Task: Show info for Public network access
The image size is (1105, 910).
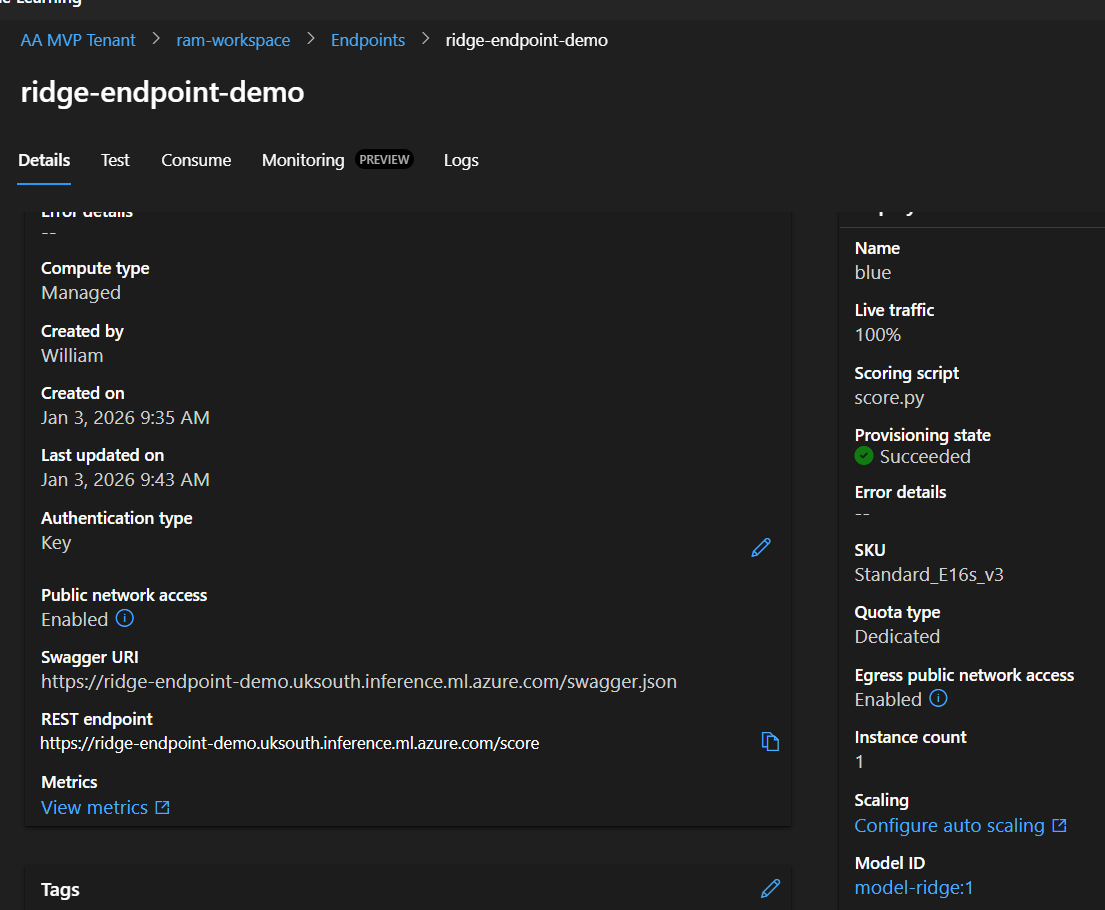Action: pyautogui.click(x=125, y=619)
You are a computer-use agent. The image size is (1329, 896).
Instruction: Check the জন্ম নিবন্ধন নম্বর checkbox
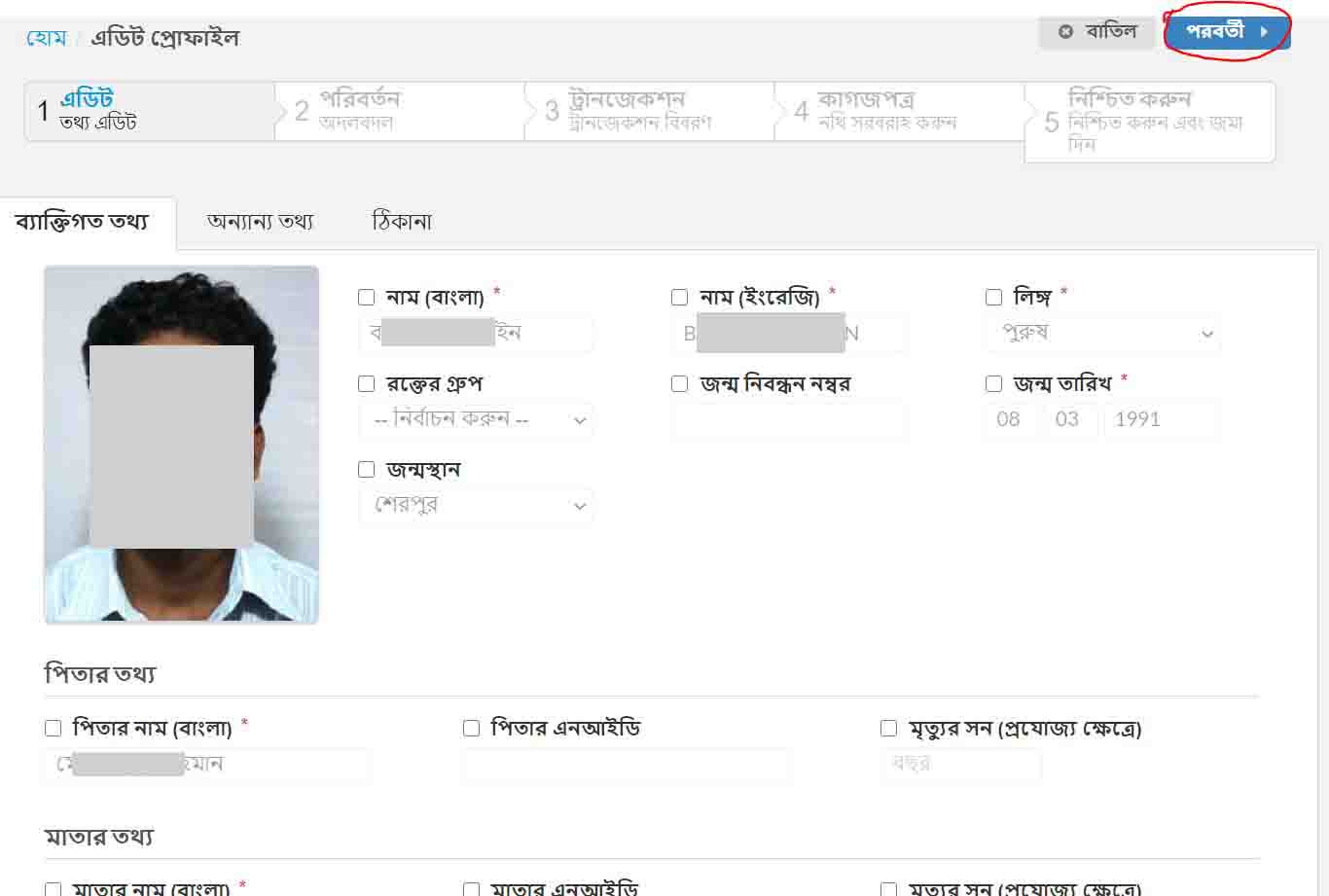[679, 383]
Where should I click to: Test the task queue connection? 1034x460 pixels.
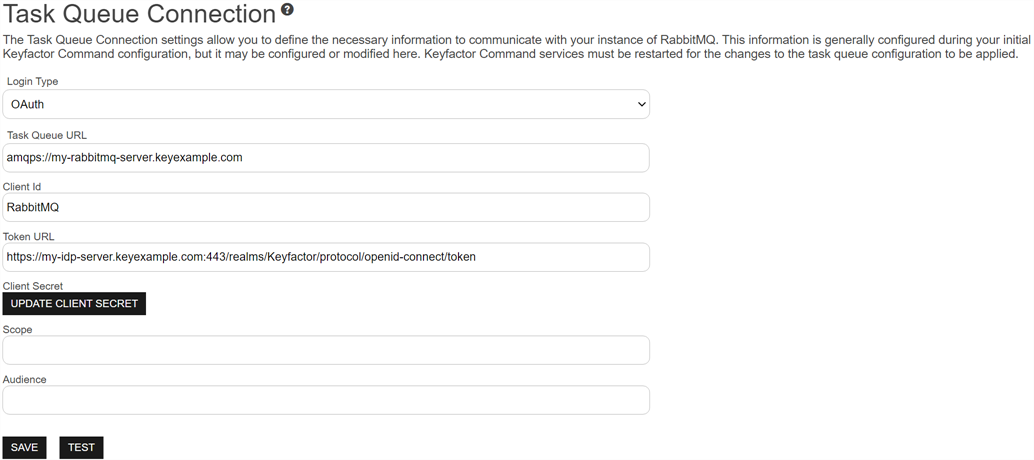click(x=81, y=447)
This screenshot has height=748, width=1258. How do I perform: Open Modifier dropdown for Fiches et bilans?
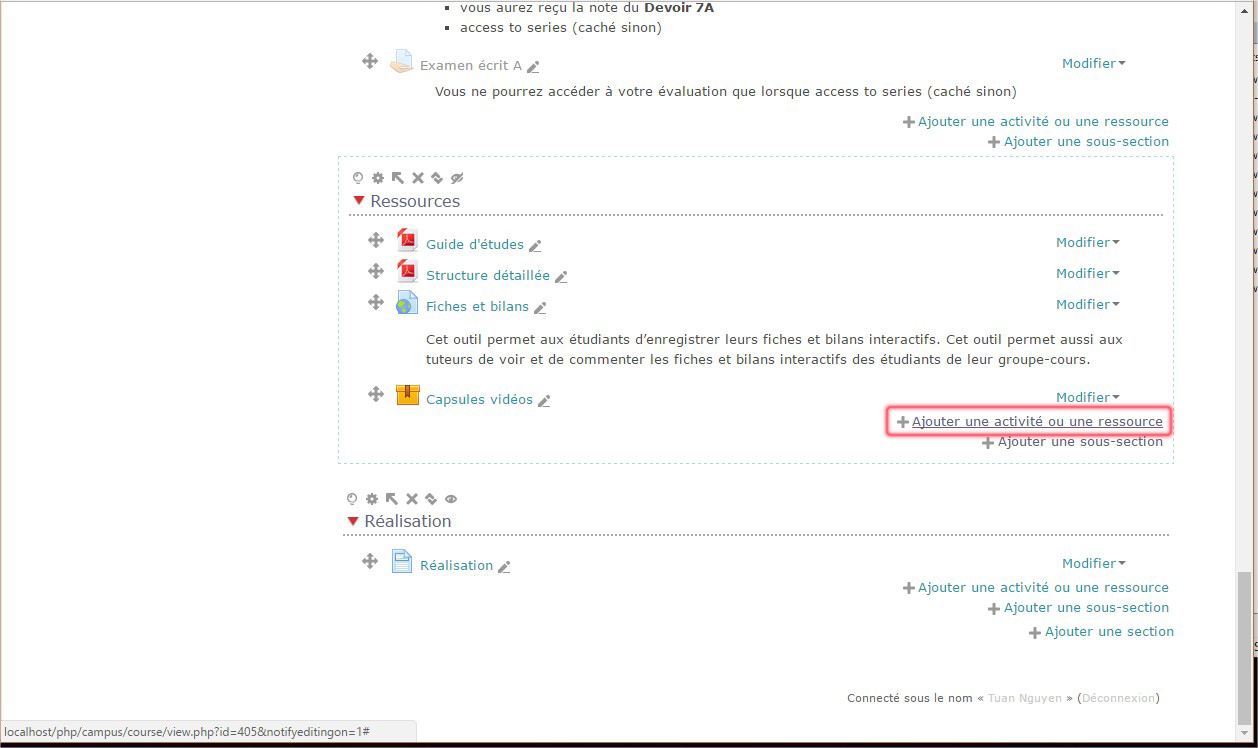[1087, 304]
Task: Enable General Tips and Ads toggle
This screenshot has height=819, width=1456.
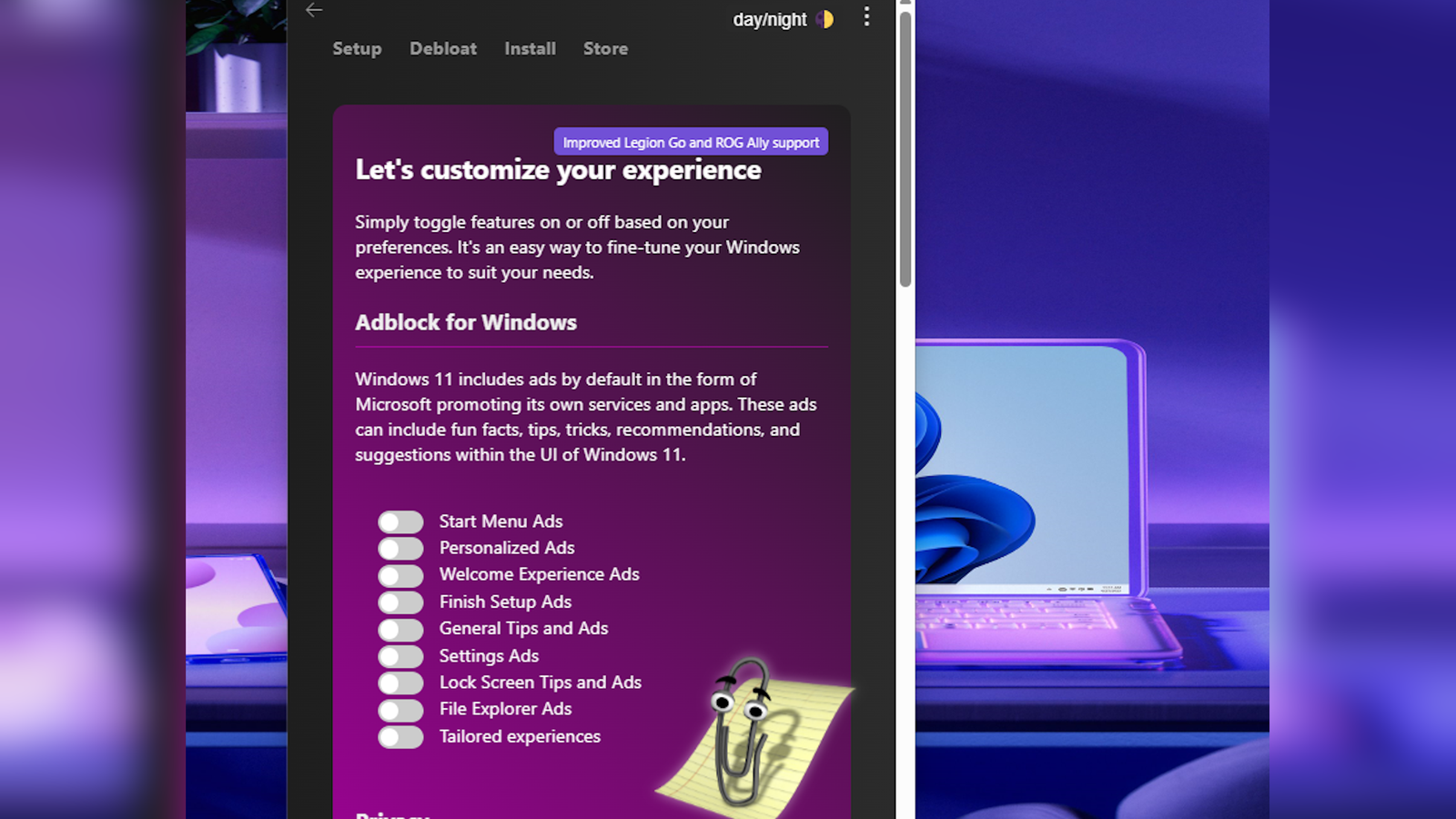Action: [400, 630]
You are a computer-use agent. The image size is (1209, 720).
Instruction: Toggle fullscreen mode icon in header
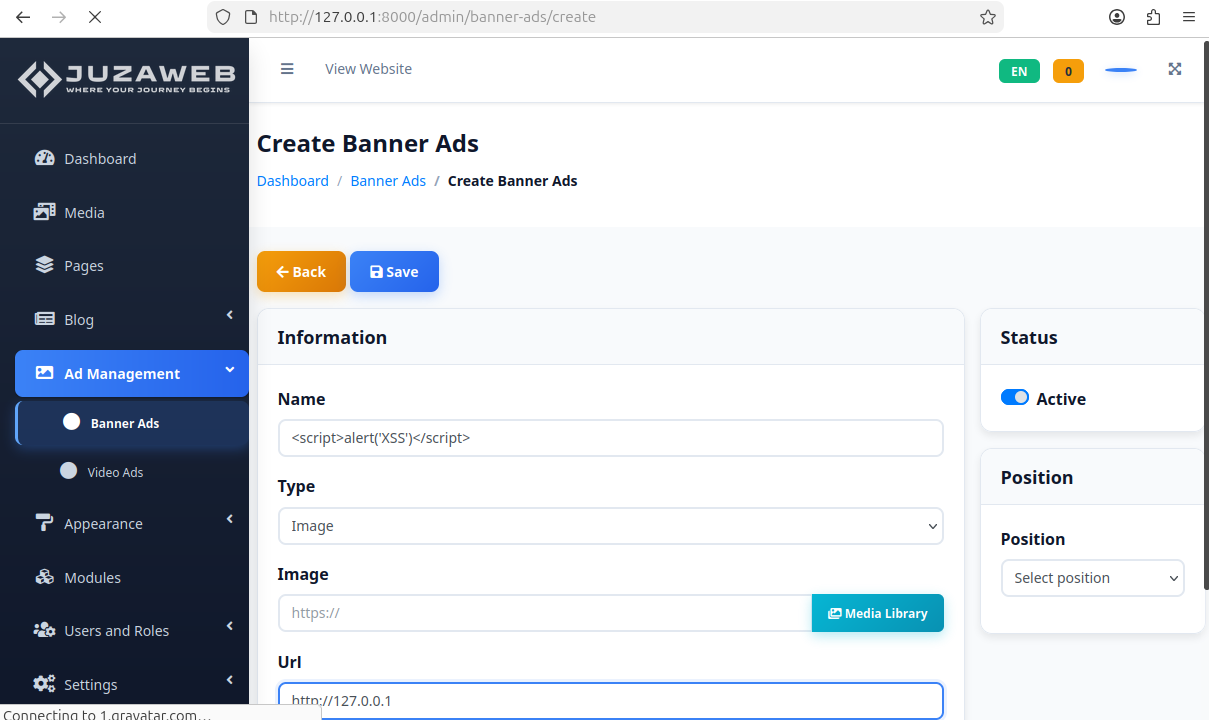pos(1175,69)

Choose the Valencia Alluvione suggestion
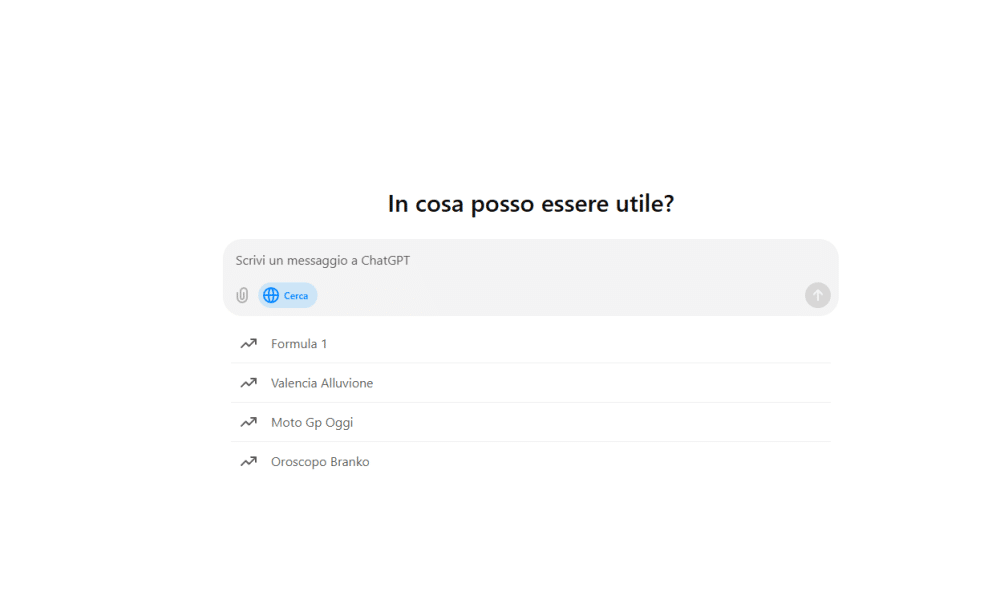(531, 383)
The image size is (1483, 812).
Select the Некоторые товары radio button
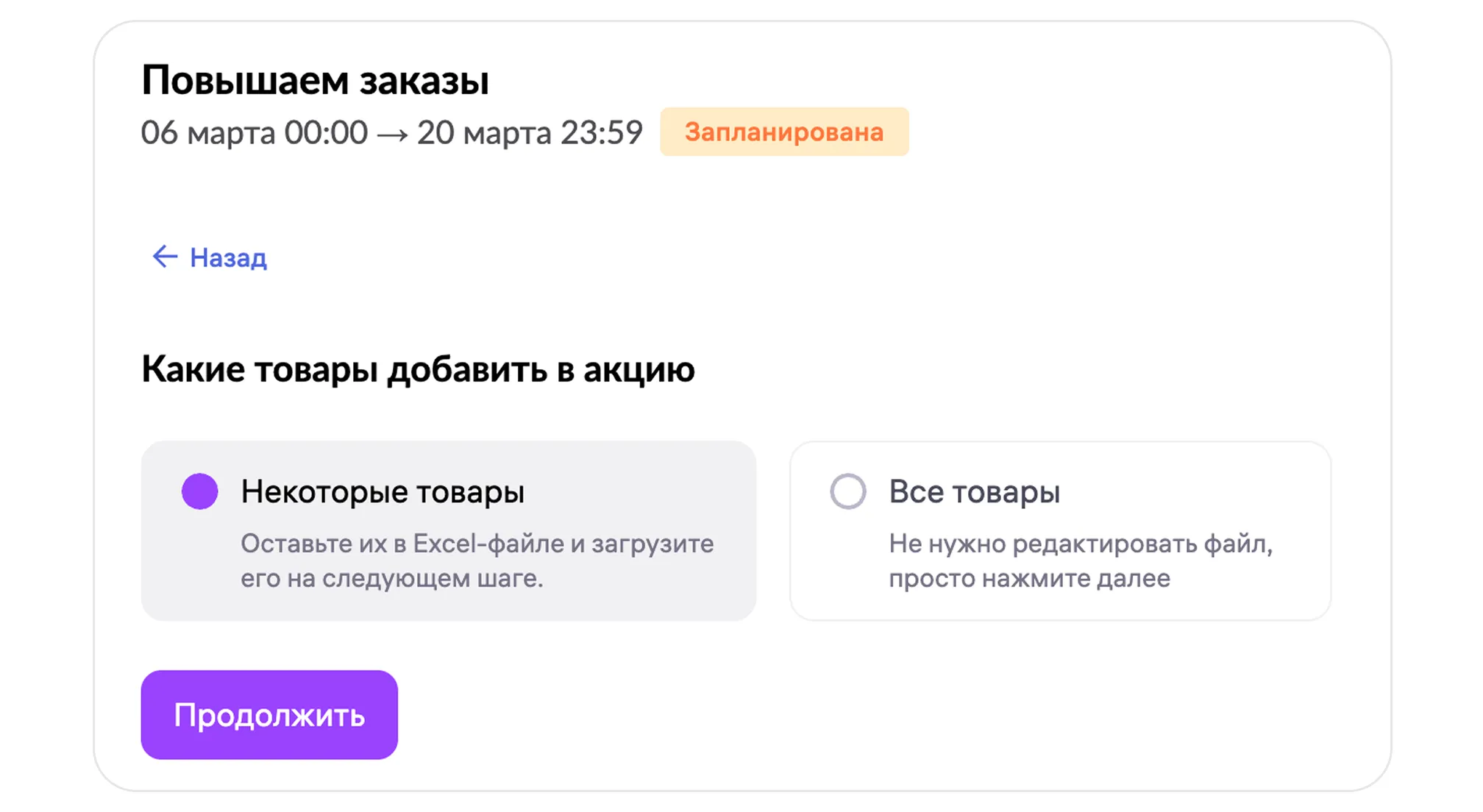coord(200,491)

EXERCISE INSTRUCTIONS.
With the pictures left out, please output each line from the one containing "Task: Enable General Tips and Ads toggle" through the end of the entries, exactly as it is.

EXPECTED ANSWER.
Task: Enable General Tips and Ads toggle
This screenshot has height=819, width=1456.
Action: [400, 630]
You are a computer-use agent. The image size is (1209, 720).
Instruction: Toggle fullscreen mode icon in header
pos(1175,69)

Choose the Valencia Alluvione suggestion
(531, 383)
The image size is (1483, 812).
Select the Некоторые товары radio button
coord(200,491)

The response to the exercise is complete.